Mas a lógica é falaciosa, dizem-nos estas três mulheres. Se segue influenciadores digitais do universo do fitness, é capaz de as conhecer. Chamam-se Anaísa Gonçalves, Inês Pinto Viana e Carmo Rhodes Sérgio e, juntas, totalizam muitos milhares de seguidores.

Foram três caminhos conturbados, mas que hoje já encontraram alguma paz. É que, apesar das diferenças de cada um dos percursos, optaram pelo mesmo: voltar atrás, em busca do verdadeiro equilíbrio — físico e mental. Com o tempo, concluíram: desenvolveram relações tóxicas, ora com a comida, ora com o treino, ora com ambos. É que por mais que cumprissem os alegados mandamentos do saudável, sentiam-se fracas e cansadas. As três tiveram problemas de saúde. E as três tiveram de recorrer a psicoterapeutas. Hoje, não escondem. A bandeira delas é mesmo essa: transformaram as suas redes sociais e falam  abertamente sobre a prisão do corpo ideal, mostrando que o verdadeiro bem-estar não conjuga com restrições e fundamentalismos.

A história de Anaísa, 27 anos, começa como tantas outras: em 2014, investiu num plano de perda de peso, emagreceu e sentiu-se ótima. “Passei de alguém que não tinha auto-estima para alguém com um corpo em que me sentia bem, em que as roupas, que antes não conseguia usar, passaram a ficar bem", conta. "Isto trouxe-me autoconfiança, não só a nível físico mas também na maneira como me portava com os outros”.

Só que, com o tempo e a exigência, aquilo que era bom transformou-se: “A questão é que a linha que separa o saudável da obsessão é muito ténue e eu ultrapassei-a", confessa.  “Fiquei obcecada em conseguir os resultados, em ter um corpo fit e magro.”

Durante muito tempo, pesava aquilo que comia. “Chegou a um ponto que percebi que não podia passar o resto da vida a pesar comida e deixei de o fazer. Só que arranjei outros mecanismos. Já estava tão dentro de mim, era já tão intrínseco, que conseguia fazer as contas de cabeça.”

Inês Pinto Viana, 32, lembra quando era gozada na escola por ter excesso de peso. “Quando fui para o quinto ano, entrei numa escola pública e comecei a levar dinheiro para comer. Tive, pela primeira vez, o mundo de comida disponível e comecei a comer mais porcaria.”
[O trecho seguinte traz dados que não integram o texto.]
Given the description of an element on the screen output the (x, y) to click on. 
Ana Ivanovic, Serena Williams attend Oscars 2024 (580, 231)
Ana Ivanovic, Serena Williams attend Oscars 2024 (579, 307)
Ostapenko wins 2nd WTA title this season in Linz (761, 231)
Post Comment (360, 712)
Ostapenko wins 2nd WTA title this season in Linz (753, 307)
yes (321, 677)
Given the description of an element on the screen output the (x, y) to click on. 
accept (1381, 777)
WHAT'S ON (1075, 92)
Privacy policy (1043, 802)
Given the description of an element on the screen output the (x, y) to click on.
Isto aconteceu há dez anos, altura em que foi começando a fazer “dietas estúpidas”, como lhe chama. “Não eram equilibradas, um dia comia e no outro não. Eventualmente, comecei a fazer substitutos de refeição, em que em vez de comer uma refeição normal e comia uns batidos hipercalóricos. Nada sustentável a longo prazo.”
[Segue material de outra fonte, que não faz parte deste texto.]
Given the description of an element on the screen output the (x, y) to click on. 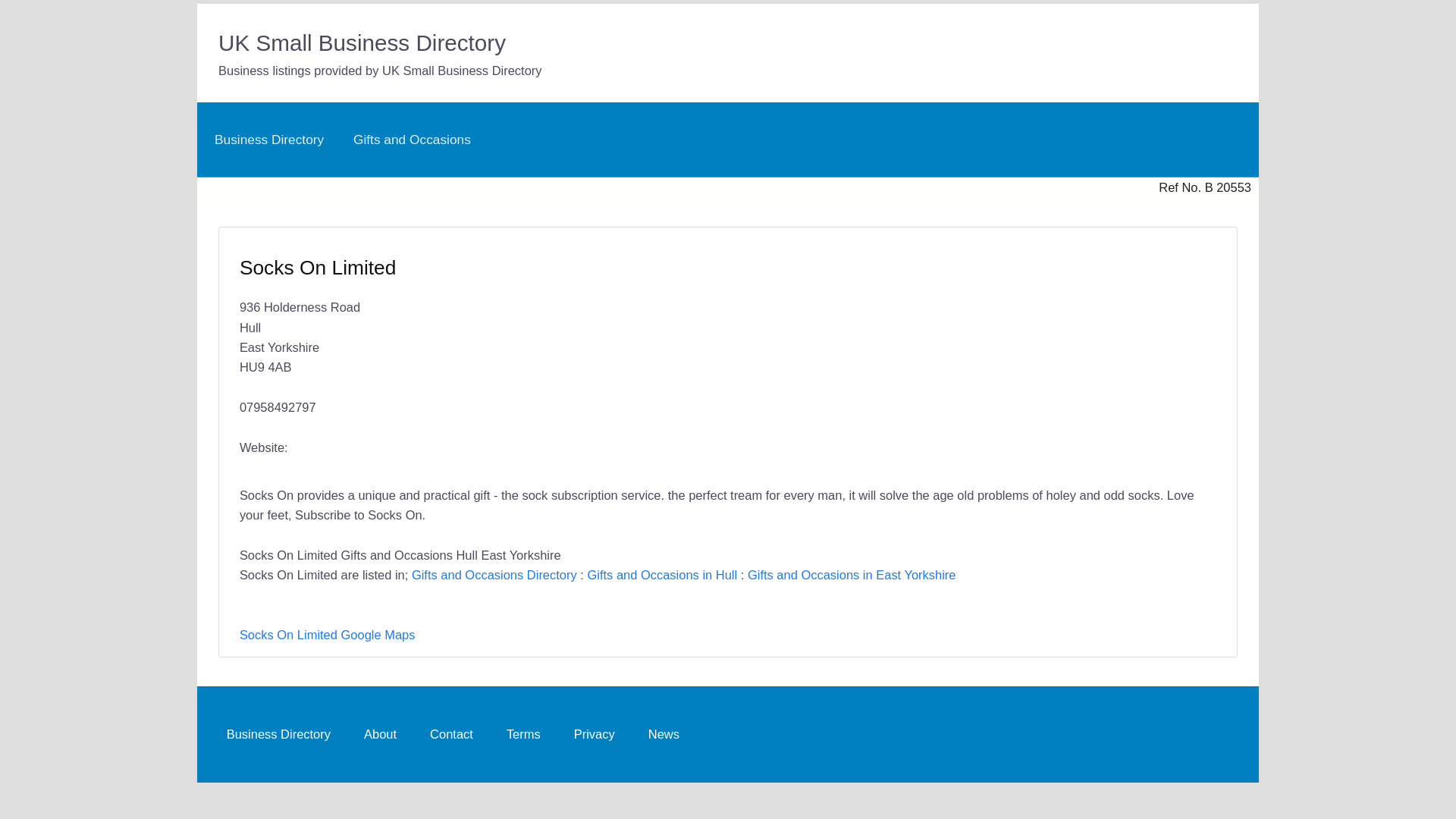
Contact (451, 733)
Gifts and Occasions in East Yorkshire (852, 574)
Gifts and Occasions (411, 139)
About (379, 733)
Gifts and Occasions in Hull (661, 574)
Gifts and Occasions Directory (494, 574)
Socks On Limited Google Maps (327, 634)
News (663, 733)
Business Directory (277, 733)
Business Directory (269, 139)
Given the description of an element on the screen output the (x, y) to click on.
Apesar de ter emagrecido pela altura em que entrou na faculdade, a morte do pai desencadeou uma nova vontade de ter o corpo com que sonhava e que tanto valorizava.“Foi esse o ‘trigger’ para dar aso ao que já estava latente em mim: comecei a fixar-me só no meu aspecto, na comida e na magreza e comecei a fazer dieta a séria”, conta. Sem recorrer a especialistas, começou a fazer substitutos de refeição, todos os dias: “Às escondidas da minha mãe. Dizia que almoçava em casa das minhas amigas.”
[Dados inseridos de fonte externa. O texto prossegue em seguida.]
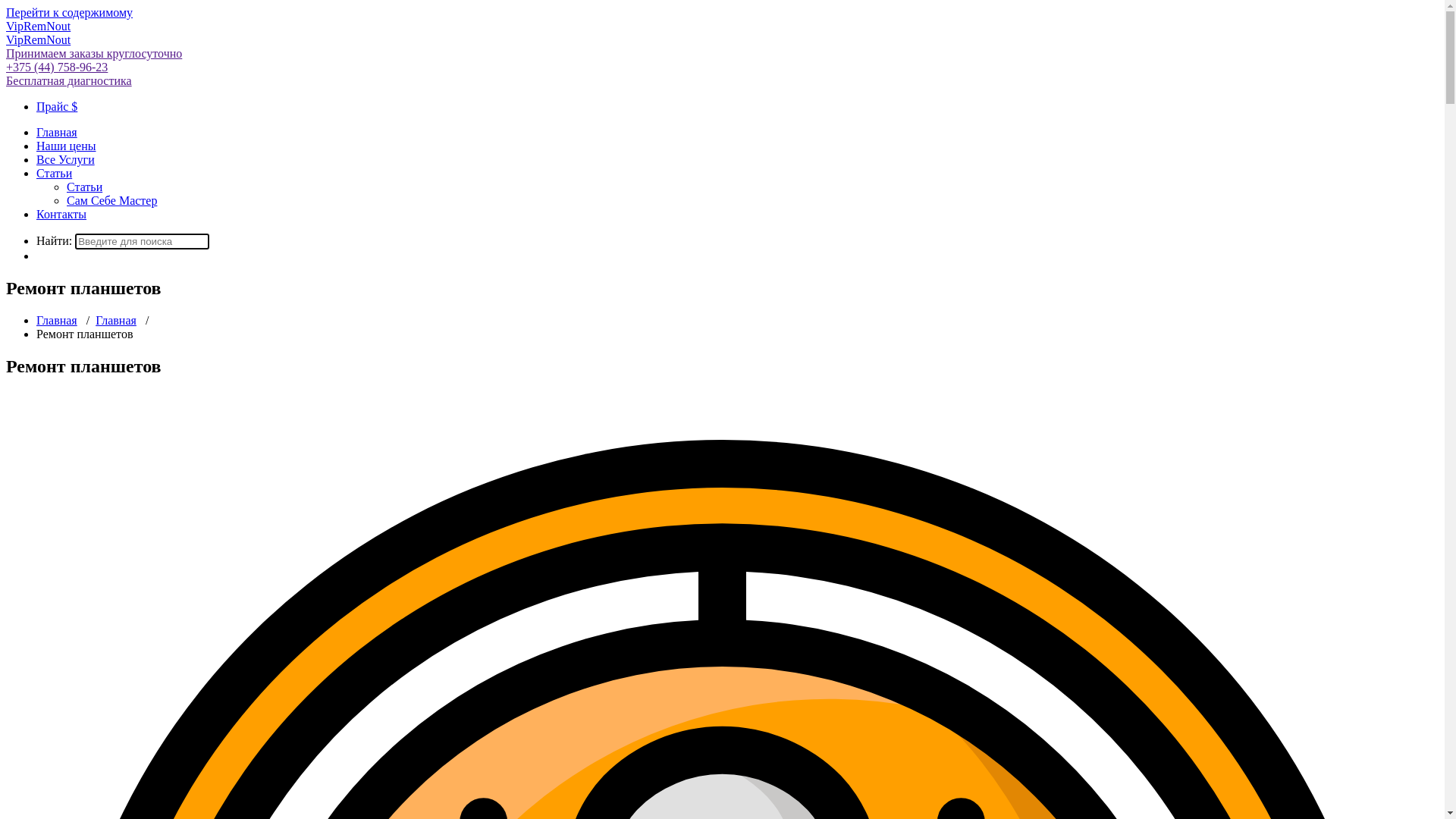
VipRemNout Element type: text (38, 39)
+375 (44) 758-96-23 Element type: text (56, 66)
VipRemNout Element type: text (38, 25)
Given the description of an element on the screen output the (x, y) to click on. 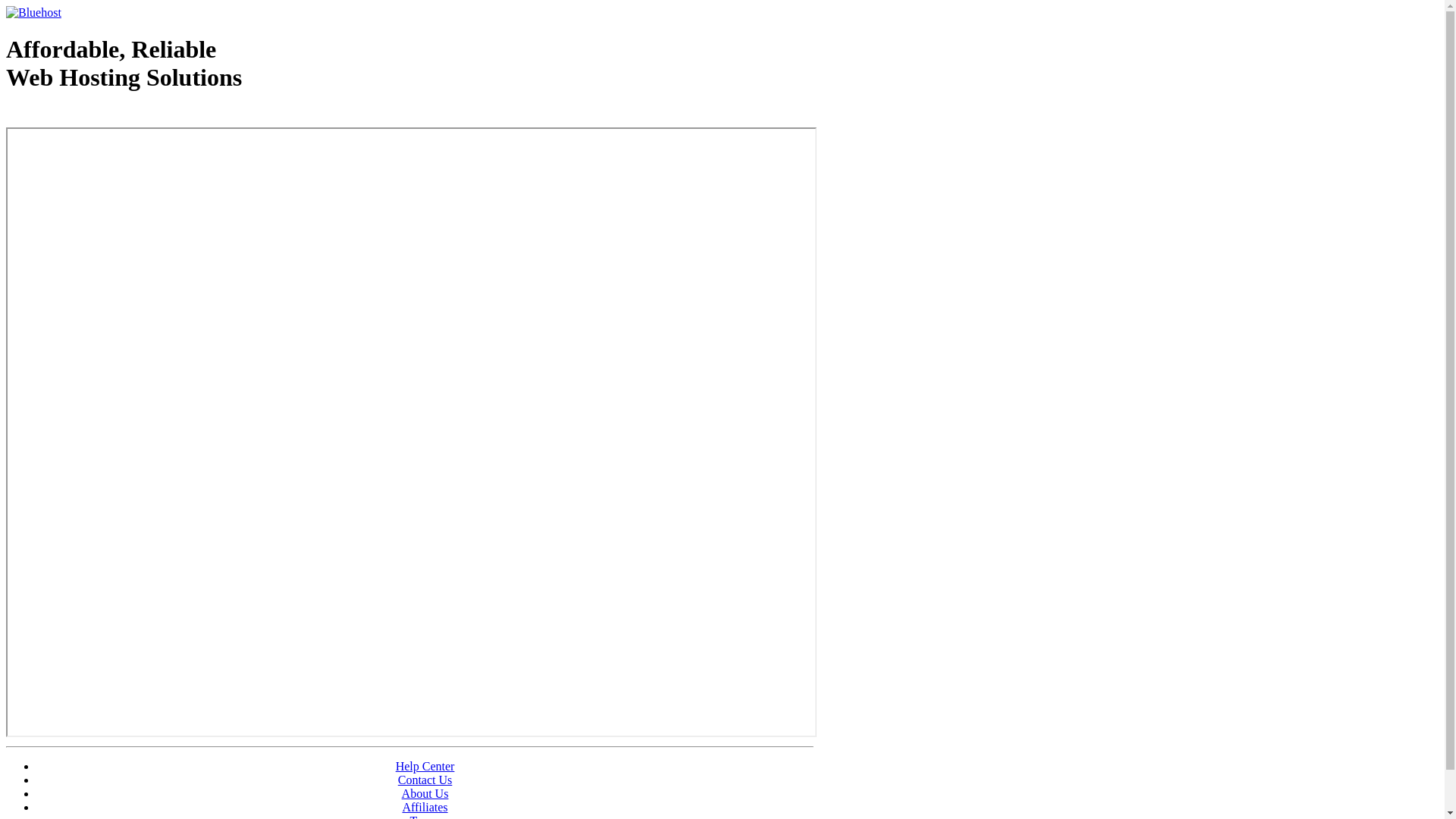
Contact Us Element type: text (425, 779)
About Us Element type: text (424, 793)
Help Center Element type: text (425, 765)
Web Hosting - courtesy of www.bluehost.com Element type: text (94, 115)
Affiliates Element type: text (424, 806)
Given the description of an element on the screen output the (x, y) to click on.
Começou a perder muito peso. E com isso vieram outros problemas: “Comecei a ter tonturas, a perder cabelo.” É aí que visita uma nutricionista, por ordem da mãe, para ter uma perda de peso equilibrada e controlada por uma especialista. “Pesava 68 quilos, com 1 metro e 73. Disse-lhe que queria chegar aos 60, mas ela disse que o máximo era os 62 quilos.”

Desta consulta com uma “nutricionista super conhecida”, nasceu um plano a que Inês dá o nome de “dieta bolacha Maria”: “Era hipócalórico, tendo em conta que eu não praticava exercício.”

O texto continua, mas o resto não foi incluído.